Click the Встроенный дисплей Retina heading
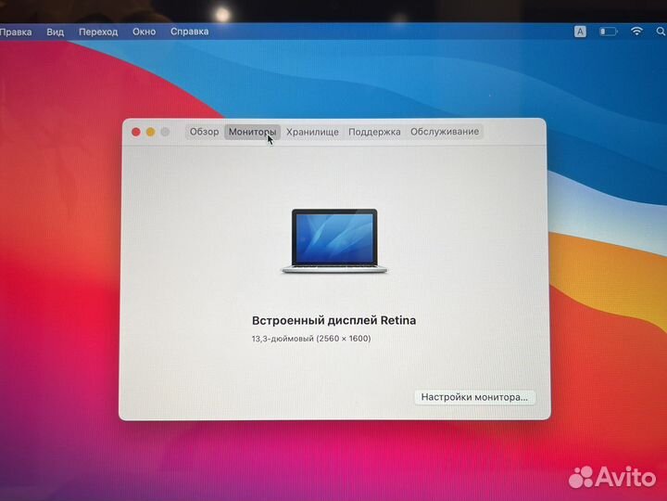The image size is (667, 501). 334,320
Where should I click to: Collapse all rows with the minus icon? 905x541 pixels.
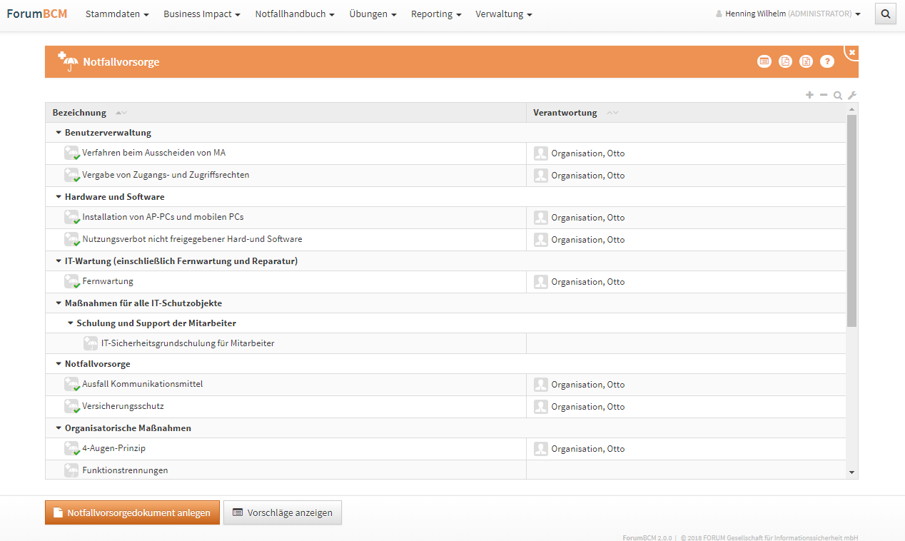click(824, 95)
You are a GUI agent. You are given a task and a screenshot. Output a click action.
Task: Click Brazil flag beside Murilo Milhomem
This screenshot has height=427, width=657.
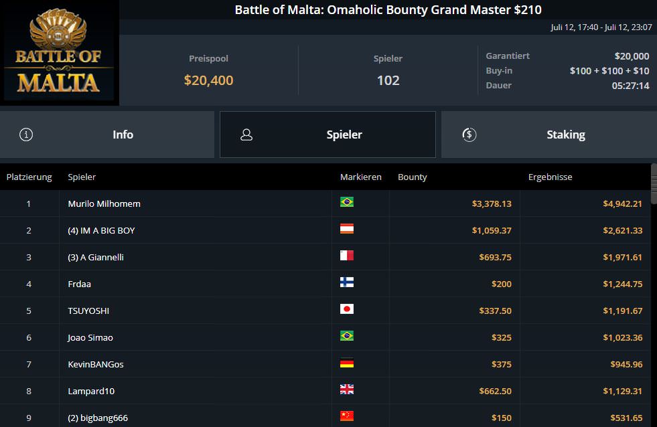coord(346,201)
------
Omit the pictures and output all remaining material exactly.

(Solution for this problem)
Click the Встроенный дисплей Retina heading
The image size is (667, 501). 334,320
Where should I click to: Collapse all rows with the minus icon? 905x541 pixels.
click(824, 95)
You are a GUI agent. You are given a task and a screenshot. Output a click action.
Task: Click Brazil flag beside Murilo Milhomem
This screenshot has height=427, width=657.
coord(346,201)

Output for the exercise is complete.